Personal information
- Nationality: British (Scottish)
- Born: 2 November 1938 Glasgow, Scotland
- Died: 11 December 2019 (aged 81)
- Height: 189 cm (6 ft 2 in)
- Weight: 113 kg (249 lb)

Sport
- Sport: athletics
- Events: Discus, Shot put
- Club: Queen's Park Harriers

Medal record
Representing Scotland
Commonwealth Games
| Silver medal – second place | 1962 Perth | Discus |
| Silver medal – second place | 1962 Perth | Shot put |
Representing Great Britain
Summer Universiade
| Silver medal – second place | 1963 Porto Alegre | Discus |
| Silver medal – second place | 1963 Porto Alegre | Shot put |

= Mike Lindsay =

British athlete (1938–2019)

Michael Robert Lindsay (2 November 1938 – 11 December 2019) was a British track and field athlete who competed in the discus throw and shot put disciplines. He represented Great Britain at the 1960 Summer Olympics and in the 1964 Summer Olympics.

== Biography ==
Lindsay attended St Marylebone Grammar School. He competed for the Oklahoma Sooners track and field team in the NCAA.

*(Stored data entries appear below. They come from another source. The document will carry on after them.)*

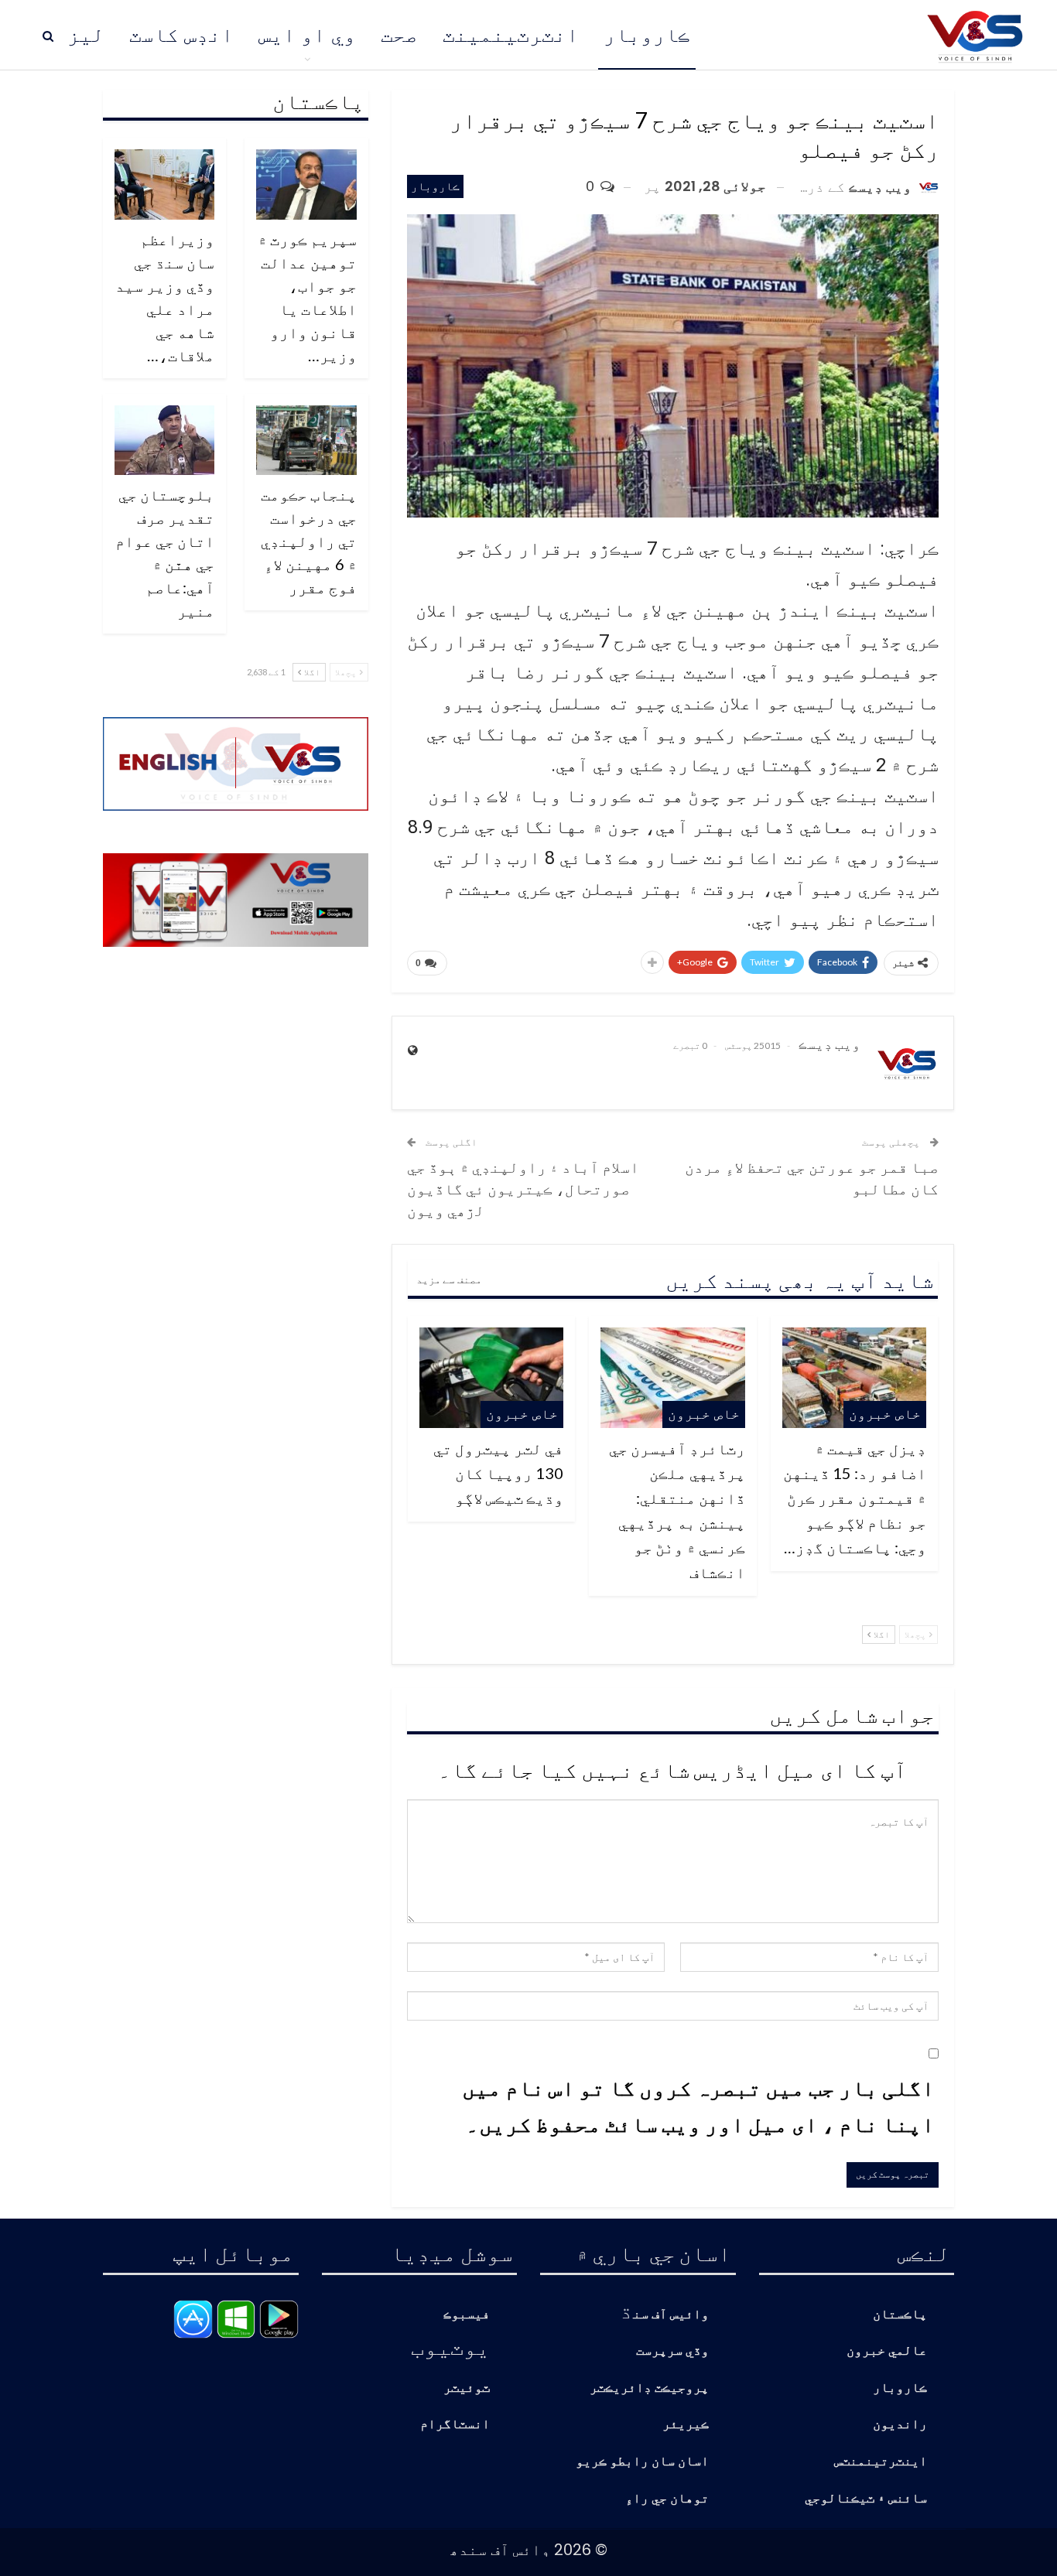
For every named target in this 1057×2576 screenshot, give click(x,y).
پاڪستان (900, 2314)
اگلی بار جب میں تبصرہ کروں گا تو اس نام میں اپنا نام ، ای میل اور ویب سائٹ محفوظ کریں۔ (698, 2105)
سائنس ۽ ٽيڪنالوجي (866, 2499)
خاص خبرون (885, 1413)
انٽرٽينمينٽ (511, 35)
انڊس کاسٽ (181, 35)
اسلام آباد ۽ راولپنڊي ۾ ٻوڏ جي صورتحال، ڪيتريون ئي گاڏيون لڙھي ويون (523, 1188)
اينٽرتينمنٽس (880, 2461)
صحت (399, 35)
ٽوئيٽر (466, 2388)
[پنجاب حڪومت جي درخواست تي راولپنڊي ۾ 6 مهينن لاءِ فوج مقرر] (306, 440)
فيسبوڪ (466, 2314)
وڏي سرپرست (672, 2351)
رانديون (900, 2424)
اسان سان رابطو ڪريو (642, 2461)
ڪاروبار (647, 35)
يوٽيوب (450, 2346)
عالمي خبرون (887, 2351)
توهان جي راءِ (667, 2499)
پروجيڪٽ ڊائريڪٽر (649, 2388)
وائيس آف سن (671, 2314)
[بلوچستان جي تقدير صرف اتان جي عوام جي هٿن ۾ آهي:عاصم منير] (165, 440)
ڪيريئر (685, 2424)
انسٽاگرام (455, 2424)
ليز (85, 35)
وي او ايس (307, 35)
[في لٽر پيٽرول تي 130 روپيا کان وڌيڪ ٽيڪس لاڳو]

Lindsay became the British discus throw champion after winning the British AAA Championships title at the 1957 AAA Championships and the following year represented Scotland at the 1958 British Empire and Commonwealth Games in Cardiff.

Lindsay regained the AAA discus title in 1959 and retained it in 1960 and shortly afterwards at the 1960 Olympic Games in Rome, he represented Great Britain in both the shot put and discus throw events.

Lindsay remained one of Britain's leading throwers, not only in the shot put but also in the discus and became the British shot put champion after winning the British AAA title at the 1963 AAA Championships. He placed in the top three in the shot put six times at the AAAs in the 1960s.

Lindsay continued to compete internationally for Scotland at the British Empire and Commonwealth Games and made two more appearances in 1962 and 1970. His best performance was a silver medal double at the 1962 British Empire and Commonwealth Games.

He was also a double throws runner-up for Great Britain at the 1963 Summer Universiade, the year before he went to his second Olympic Games in Tokyo, representing Great Britain in the shot put.